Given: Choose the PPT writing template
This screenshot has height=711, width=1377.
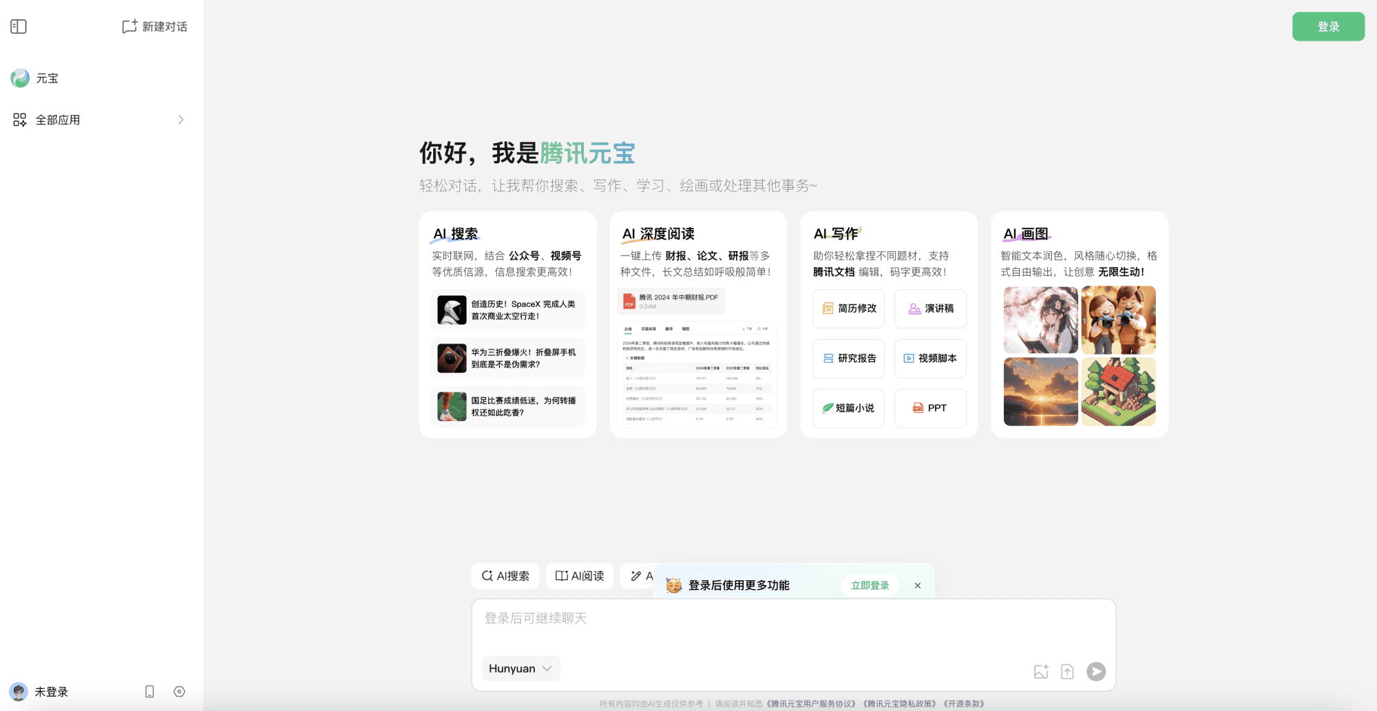Looking at the screenshot, I should [929, 408].
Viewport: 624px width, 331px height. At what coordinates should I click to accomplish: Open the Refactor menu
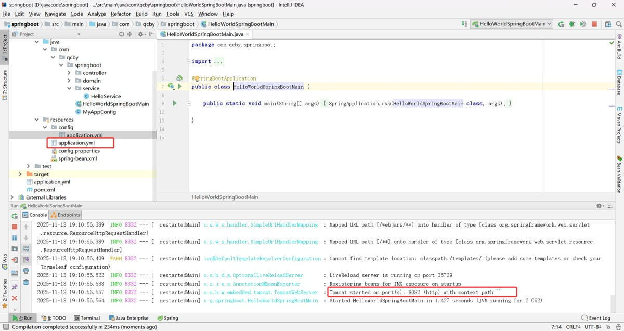coord(121,14)
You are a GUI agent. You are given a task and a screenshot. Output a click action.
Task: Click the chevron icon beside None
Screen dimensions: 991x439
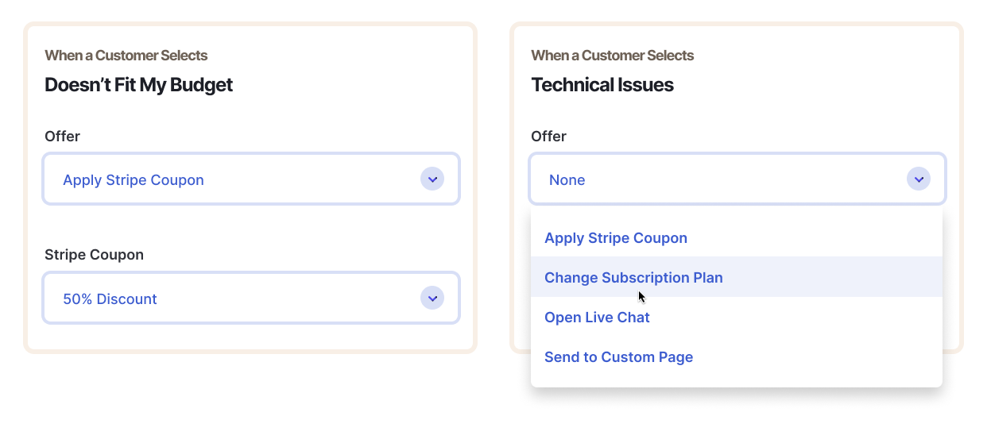pyautogui.click(x=919, y=179)
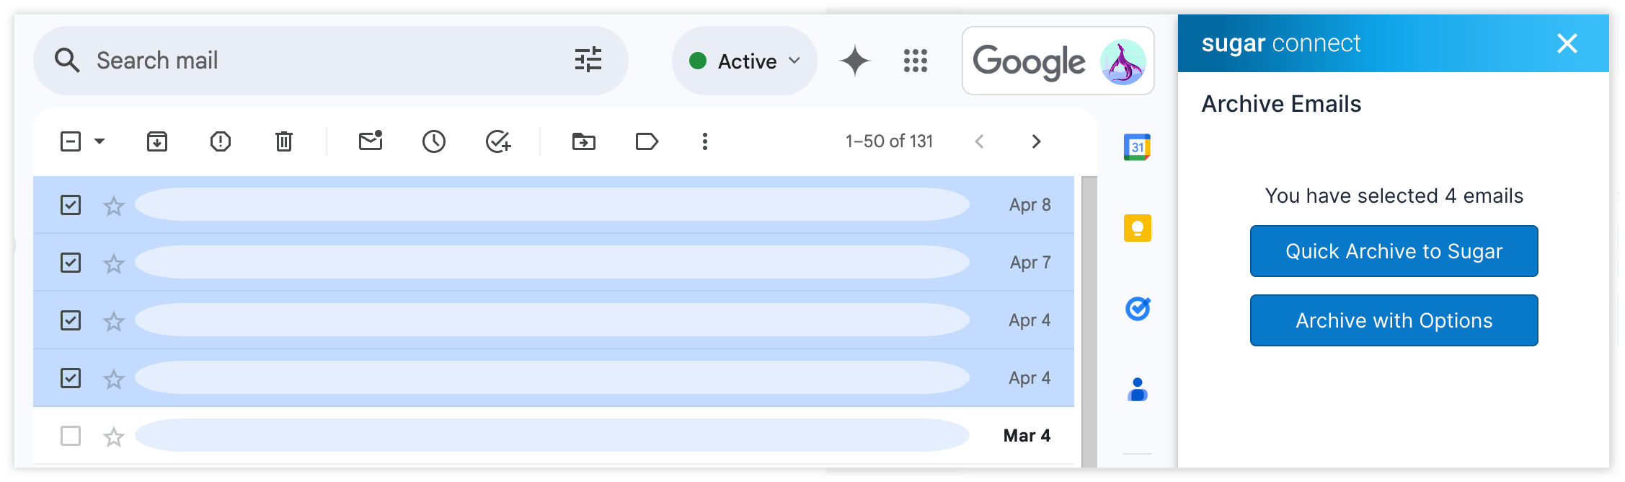Open the Move to folder icon
Viewport: 1625px width, 482px height.
point(584,141)
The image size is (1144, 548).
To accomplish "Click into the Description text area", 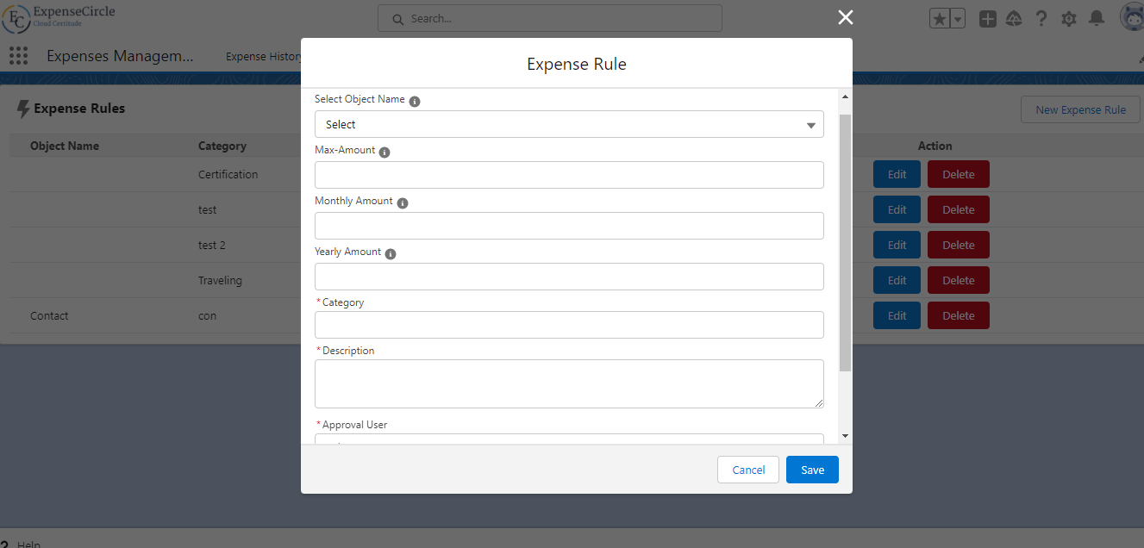I will point(569,383).
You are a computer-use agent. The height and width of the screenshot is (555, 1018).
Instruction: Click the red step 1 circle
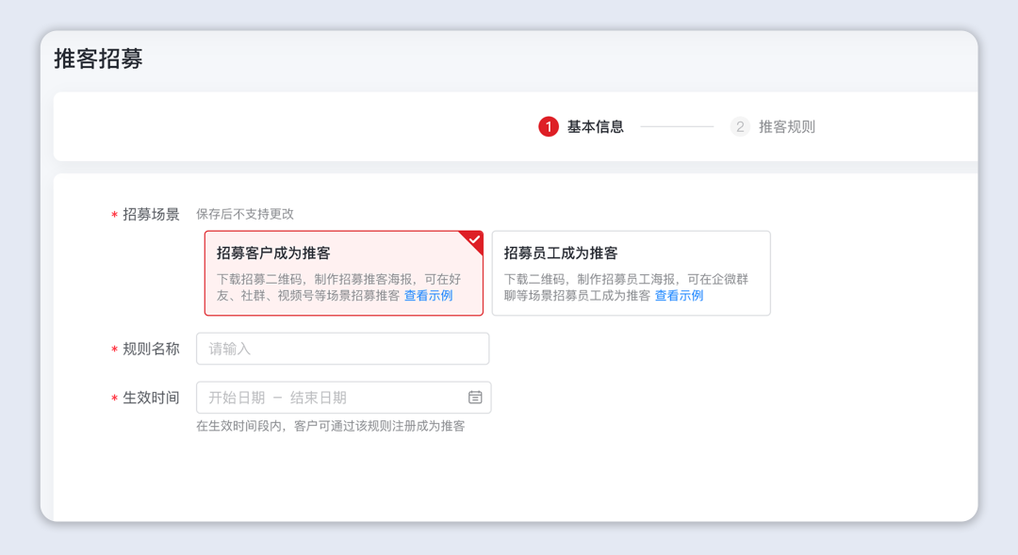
+-------+
Required action: List the lines of the entries that include "agent".

Written answer:
You are a GUI agent. You are given a task and a screenshot. Output a click action.
You are a computer-use agent. The height and width of the screenshot is (555, 1018).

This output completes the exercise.